From: Michael Dolan <mike@dolan.tv>
Date: Thu, 27 Jul 2017 15:43:11 +0000
To: Nigel Megitt <nigel.megitt@bbc.co.uk>, Timed Text Working Group <public-tt@w3.org>, Thierry MICHEL <tmichel@w3.org>
Message-ID: <CY4PR10MB15102C2F993ABBAB9885C7ECB4BE0@CY4PR10MB1510.namprd10.prod.outlook.com>

Good proposed specific answers.

However, as I mentioned in today's call, I'd like to call your attention to feedback I recently received from IETF experts about security considerations for XML documents in general (not specific to TTML). This was received in the course of expert review when registering a new media type at IANA in the Security Considerations section. The IETF comment was (highlight is mine):

There also needs a statement of whether or not the format employs executable content (my read is that it does not, but since the format is extensible it should be noted that executable content could appear in an extension) and whether or not confidentiality protection is ever needed, and if so, how it would be provided.

FYI in case you want to generally address in the questionnaire the situation where the security considerations extend to arbitrary permitted extensions.



-----Original Message-----
From: Nigel Megitt [mailto:nigel.megitt@bbc.co.uk]
Sent: Thursday, July 27, 2017 7:47 AM
To: Timed Text Working Group <public-tt@w3.org>
Subject: FW: [DRAFT] horizontal review request to the TAG with Self-Review Questionnaire.

Thanks Thierry for putting this together, it looks good to me:

On 24/07/2017, 09:15, "Thierry MICHEL" <tmichel@w3.org<mailto:tmichel@w3.org>> wrote:

>Nigel, Glenn,


>This is a DRAFT of the horizontal review request to the TAG including

>the Self-Review Questionnaire: Security and Privacy [6]


>Please review this message.


>The TAG document [5] does not really say where to send the self

>questionnaire answers. Therefore I plan to  send it to <www-tag@w3.org<mailto:www-tag@w3.org>>.

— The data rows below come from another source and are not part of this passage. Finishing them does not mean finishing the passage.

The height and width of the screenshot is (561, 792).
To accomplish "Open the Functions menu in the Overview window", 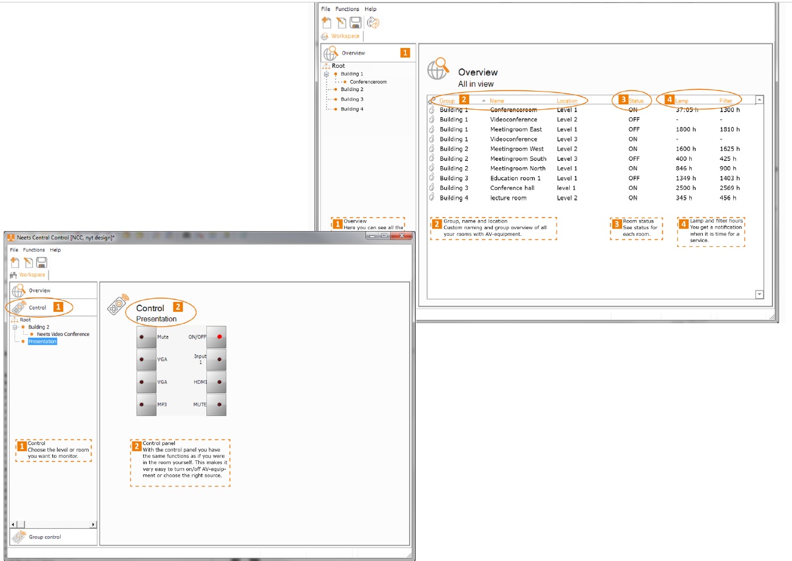I will click(x=347, y=9).
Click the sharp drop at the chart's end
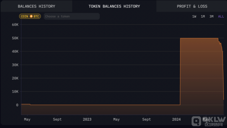The height and width of the screenshot is (128, 227). point(223,75)
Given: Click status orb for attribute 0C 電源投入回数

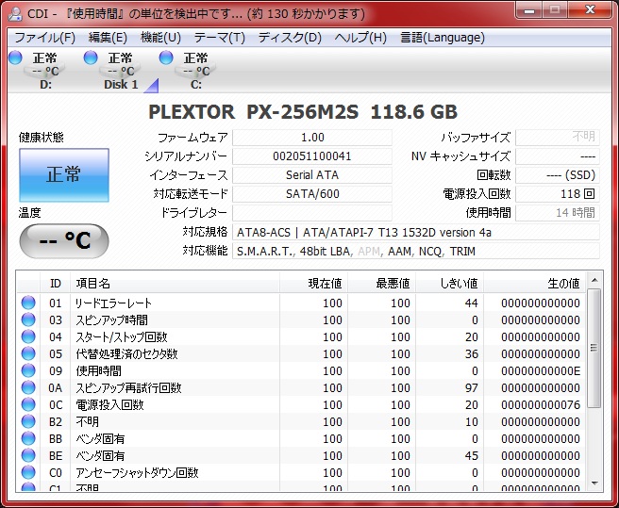Looking at the screenshot, I should [28, 405].
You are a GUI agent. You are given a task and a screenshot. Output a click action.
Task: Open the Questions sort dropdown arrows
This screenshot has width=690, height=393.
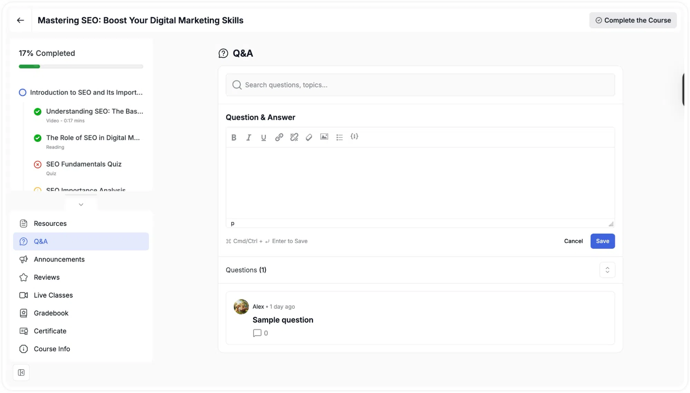coord(607,270)
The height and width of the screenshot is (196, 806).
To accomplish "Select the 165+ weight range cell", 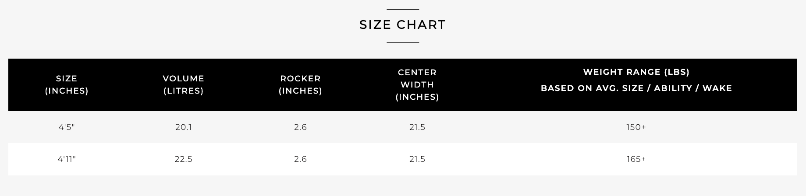I will 636,159.
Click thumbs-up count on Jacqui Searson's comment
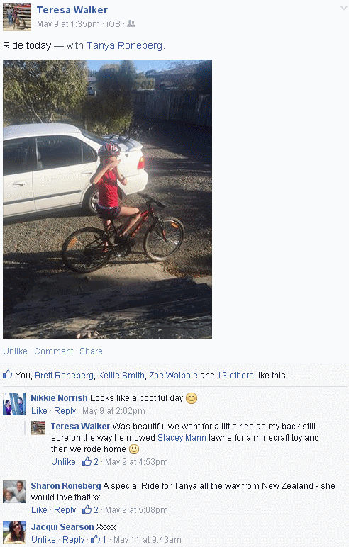349x547 pixels. pos(99,540)
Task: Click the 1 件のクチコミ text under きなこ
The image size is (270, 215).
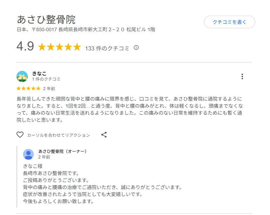Action: pos(46,79)
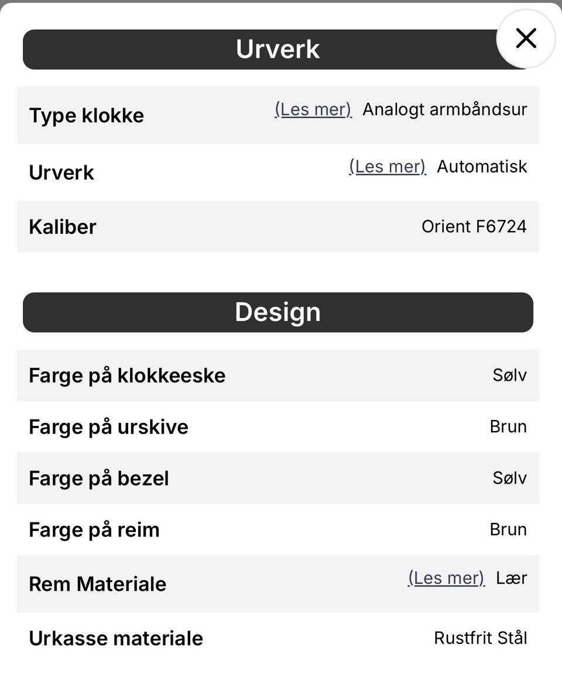562x682 pixels.
Task: Click the 'Orient F6724' caliber value
Action: pyautogui.click(x=474, y=227)
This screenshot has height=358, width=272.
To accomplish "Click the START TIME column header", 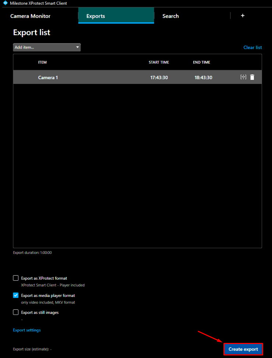I will coord(159,63).
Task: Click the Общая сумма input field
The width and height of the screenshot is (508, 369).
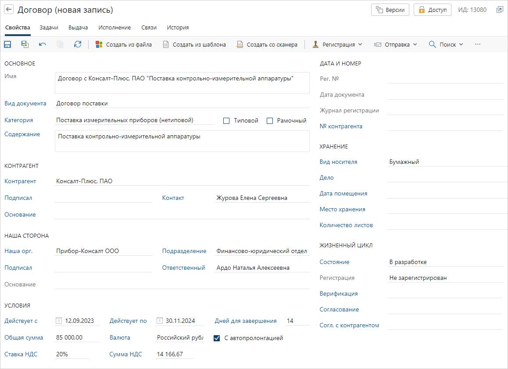Action: coord(77,338)
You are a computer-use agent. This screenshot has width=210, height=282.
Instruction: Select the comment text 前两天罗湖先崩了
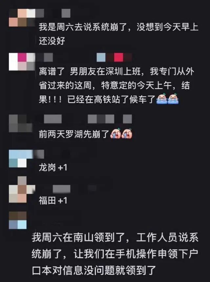click(x=74, y=134)
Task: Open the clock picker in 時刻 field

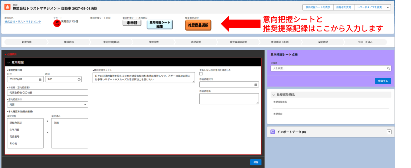Action: tap(79, 79)
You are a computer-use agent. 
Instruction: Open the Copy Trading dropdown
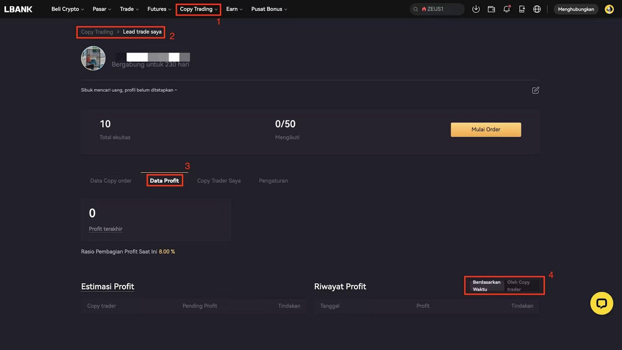tap(198, 9)
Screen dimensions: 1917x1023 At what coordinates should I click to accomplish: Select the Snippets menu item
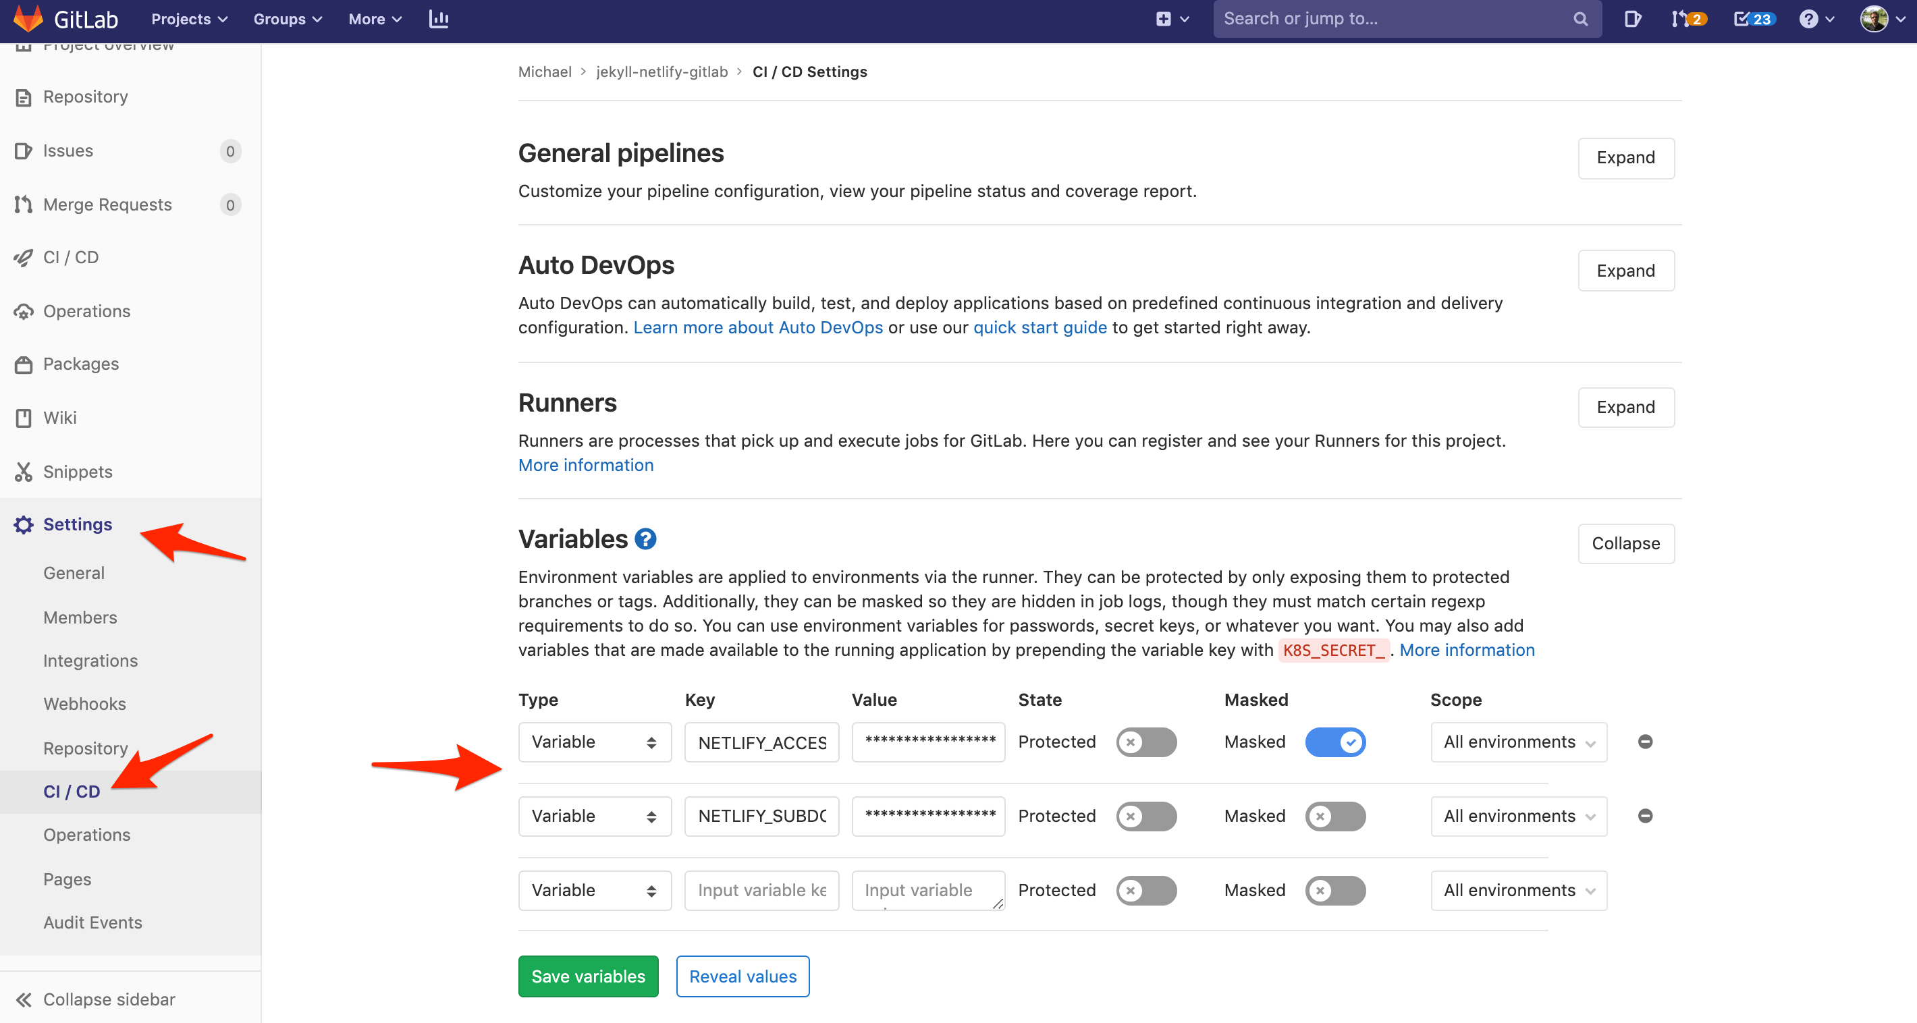[x=78, y=470]
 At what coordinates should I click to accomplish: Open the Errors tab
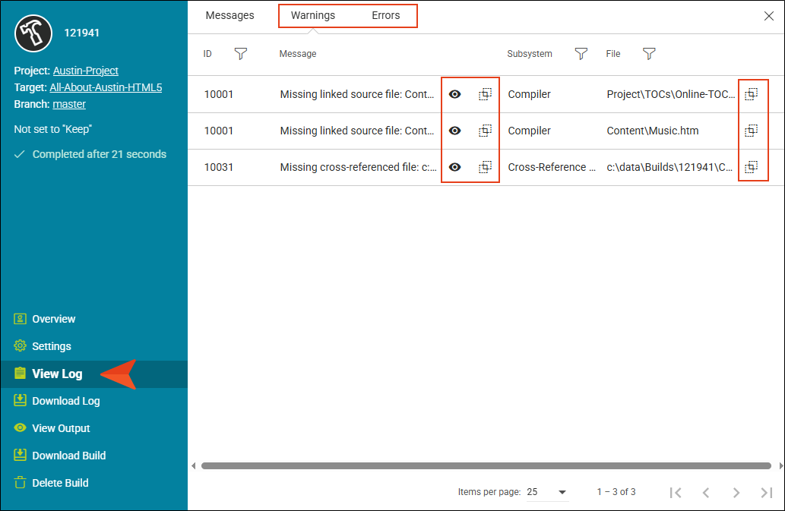click(x=385, y=15)
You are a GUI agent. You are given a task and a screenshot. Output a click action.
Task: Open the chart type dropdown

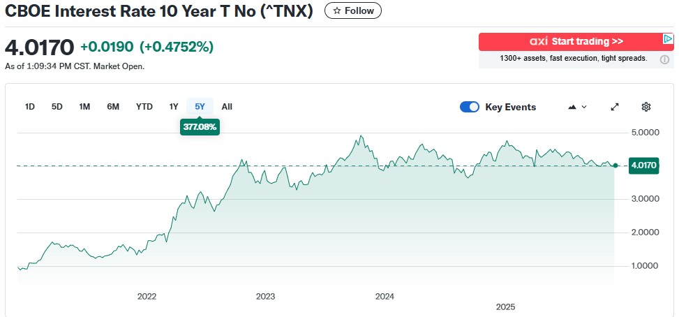tap(577, 107)
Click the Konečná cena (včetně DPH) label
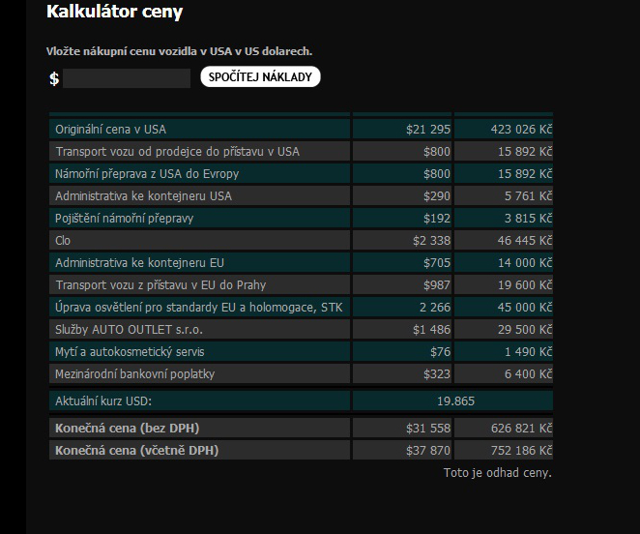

>Horizontal Groups like WAI, I18N,  TAG etc, should track new FPWD and

>review those specs, without further notice.







>Dear Technical Architecture Group,


>The W3C Timed Text Working Group has recently published a new working

>draft of the Timed Text Markup Language 2 (TTML2).




>TTML2, provides a standardized representation of a particular subset of

>textual information with which stylistic, layout, and timing semantics

>are associated by an author or an authoring system for the purpose of

>interchange and processing.

>In addition to being used for interchange among legacy distribution

>content formats, TTML Content may be used directly as a distribution

>format, providing, for example, a standard content format to reference

>from a <track> element in an HTML5 document, or a <text> or

><textstream> media element in a [SMIL 3.0] document.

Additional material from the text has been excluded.